The Falcons had to scrap the 3-4 alignments that had Vic Beasley and Takk McKinley standing up to mask whether they were rushers or linebackers. They had to stop playing man-to-man coverage and played more zone.

The pass rush and coverage improved dramatically after wide receivers coach Raheem Morris, a former head coach, took over the defense.

“The way the defense started to play in the second half of the season, I think it was just that everybody got comfortable,” Allen said.

Allen admitted that the unit struggled with some basics.

“Then just us being able to get in position,” Allen said. “When (Morris) moved over and him being able to help us as much as he could bringing it from the offensive side, telling us exactly what the offense was really trying to do to us because he was over there for so long.
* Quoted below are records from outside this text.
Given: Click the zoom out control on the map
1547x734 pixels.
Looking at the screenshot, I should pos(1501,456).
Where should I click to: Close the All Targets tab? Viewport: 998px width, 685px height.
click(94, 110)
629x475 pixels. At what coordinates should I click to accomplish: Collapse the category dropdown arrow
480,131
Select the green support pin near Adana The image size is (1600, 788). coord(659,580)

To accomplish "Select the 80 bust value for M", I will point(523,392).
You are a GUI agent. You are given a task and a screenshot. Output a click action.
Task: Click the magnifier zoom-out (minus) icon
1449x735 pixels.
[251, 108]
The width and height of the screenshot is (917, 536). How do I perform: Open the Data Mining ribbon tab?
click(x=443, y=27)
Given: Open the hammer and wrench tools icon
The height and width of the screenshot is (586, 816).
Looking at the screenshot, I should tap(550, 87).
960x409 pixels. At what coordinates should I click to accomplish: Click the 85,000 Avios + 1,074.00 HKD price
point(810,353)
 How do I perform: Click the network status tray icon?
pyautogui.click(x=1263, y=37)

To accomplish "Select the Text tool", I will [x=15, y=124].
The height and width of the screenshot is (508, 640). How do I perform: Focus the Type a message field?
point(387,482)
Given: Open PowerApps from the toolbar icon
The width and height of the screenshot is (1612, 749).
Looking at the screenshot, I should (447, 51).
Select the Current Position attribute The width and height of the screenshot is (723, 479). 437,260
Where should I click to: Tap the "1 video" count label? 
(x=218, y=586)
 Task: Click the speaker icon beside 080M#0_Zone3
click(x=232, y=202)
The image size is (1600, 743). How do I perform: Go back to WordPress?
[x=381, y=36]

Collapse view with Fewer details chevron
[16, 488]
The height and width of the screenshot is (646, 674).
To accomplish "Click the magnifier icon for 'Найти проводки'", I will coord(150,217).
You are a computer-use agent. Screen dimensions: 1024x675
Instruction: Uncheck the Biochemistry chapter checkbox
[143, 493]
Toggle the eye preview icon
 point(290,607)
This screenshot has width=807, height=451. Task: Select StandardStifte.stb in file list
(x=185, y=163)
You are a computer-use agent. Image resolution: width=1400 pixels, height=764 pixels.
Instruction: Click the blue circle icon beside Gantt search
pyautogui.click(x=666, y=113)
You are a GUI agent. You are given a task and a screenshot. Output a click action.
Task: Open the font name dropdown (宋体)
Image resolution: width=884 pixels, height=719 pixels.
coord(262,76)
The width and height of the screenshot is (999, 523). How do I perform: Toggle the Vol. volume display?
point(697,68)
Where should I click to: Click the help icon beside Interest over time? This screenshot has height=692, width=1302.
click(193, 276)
“What exactly, the wide receivers and the quarterbacks were trying to do against us. That helped me out a lot and helped me take my game to another level also.”

Allen moved from free safety to strong safety after Keanu Neal went down with an Achilles injury in the third game of the season.

The Falcons, who play several high-powered offenses in Seattle, Green Bay, Kansas City, New Orleans (twice) and Tampa Bay (twice), don’t plan to just sit in simple zones after trying to improve the defense with several offseason moves, including the addition of secondary coach Joe Whitt.

“We are going to start over with how we did it, start talking about how we need to move forward,” Morris said. “I’ve had a chance to sit down with a lot of these coaches. They have some new ideas. Fresh start.”

It will be complex again, but the Falcons will count on the players to pick things up better during their virtual offseason made necessary by the coronavirus pandemic.

“It’s a marriage,” Whitt said. “Pass rush and coverage is pass defense. You can’t have one, really, without the other.”

So far, during the teaching portion of the offseason, the defenders are doing well.

“Coach Joe Whitt is brilliant,” Allen said. “He’s really bright.”

Whitt has been blunt and to the point with his players.

“I enjoy his honesty,” Allen said. “I’m not saying coaches are liars or anything like that, but coach Joe Whitt is one of the guys who goes above and beyond to make sure that he’s transparent, open and honest to all of his players.”

Allen is recovering from offseason shoulder surgery.

“The shoulder is doing really good right now,” Allen said. “I feel like I’m on schedule with where I’m supposed to be from the treatment standpoint. I’m ready to do a push-up, but they told me I can’t do a push-up yet.”

Allen approved of what the Falcons did over the offseason in signing defensive end Dante Fowler and in the draft, when they used four of the six picks on defenders.

“They were spicing up the defensive line, so that’s always a good thing,” Allen said. “Then we got us a good little young corner (A.J. Terrell) who can get it. A safety (Jaylinn Hawkins) who looks like, when I was watching him, looks like he can fit right in.

“Just like the style of play that all of us play, we all kind of play every position back there. To bring some more ballhawks and people who are trying to get the ball with intensity that all of the guys (we have) on defense. It was kind of cool to see.”

Allen has taken to the virtual offseason classes, but believes things may get more difficult for the younger players.

“This one right here would be a tough one,” Allen said. “My rookie year, I didn’t feel like I was ready in any way to be dropped into the league, and I was doing it from within a facility.”

With the teams away from the facility, the rookies may miss their minicamp and have to report directly to training camp.

“That’s not a good thing,” Allen said. “That would not be a good feeling for me, unless you feel like ... that’s just not a good feeling. It’s totally different when you go to the NFL, you feel like that freshmen in football all over again.”

The Falcons veteran will help to get the younger players up to speed. With no offseason, Terrell may not open the season as a starter.

“That’s going to have to be a big part of the game this year, teams will lean on their veterans to help the young ones,” Allen said. “You go to the coaches and the players that you believe in and try to get everybody up to speed because this is different.

“You get the one-on-one time, but some players are just not as good learning from sitting and listening.”